Remember that prevention is still better than cure. If you have a macadamia tree growing near your home, keep your pet away from it to avoid accidental ingestion. It’s also important to store the nuts in sealed containers, away from their reach.

Did you know

Macadamia Nuts Trivia

macadamia nuts on tree

Did you know that unlike other nuts, macadamia nuts are not picked from the tree? Instead, you need to wait for them to fall to the ground before harvesting them.12

Are Macadamia Nuts Sustainable?

Despite being harmful to pets, macadamia nuts can be a great sustainable food source for humans. In fact, an article in New Food magazine dubbed the macadamia tree as a “sustainability giant” of the plant world, due to its innate ability to optimize water usage and sequester carbon from the atmosphere.13

The article also mentions a scientific analysis wherein the sap flow data taken from macadamia orchards found that the trees utilize their available water more efficiently than previously thought.
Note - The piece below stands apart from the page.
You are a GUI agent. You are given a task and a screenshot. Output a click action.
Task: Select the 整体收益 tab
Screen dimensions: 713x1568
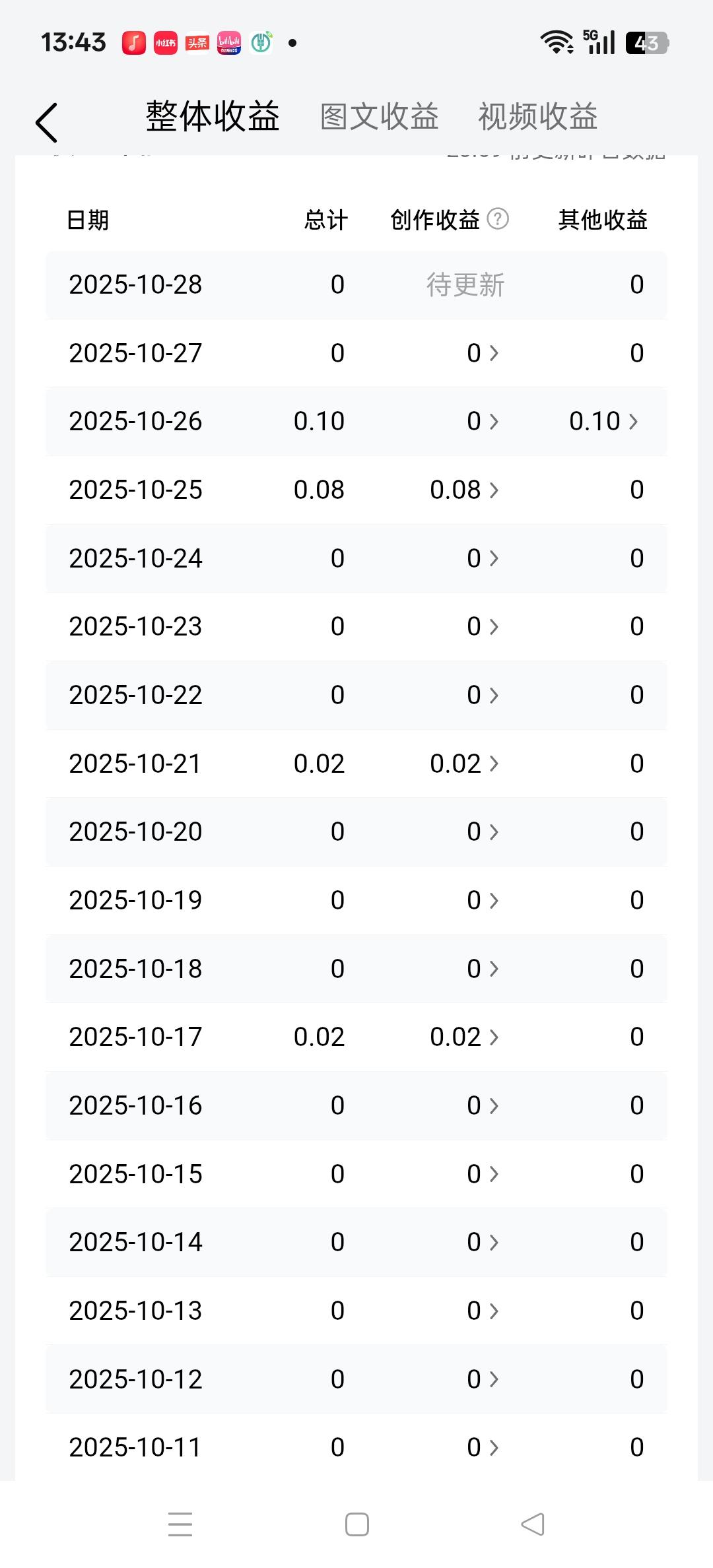[213, 117]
This is because the tree’s internal water management system shuts down the stomatal pores in periods of low moisture, allowing the tree to stay resilient even during periods of drought.14

Instead of Macadamia Nuts, Offer These Safe Alternatives to Your Pets

Apart from macadamias, raw shelled, unsalted nuts can be shared with pets, as they are actually a good source of nutrients like vitamin E and trace minerals like selenium. Try offering them small pieces of plain almonds, pecans, English walnuts, cashews and Brazil nuts instead, used as training treats or as toppings to their meals. Make sure to chop the nuts up into smaller bits, especially if you have a small breed pet.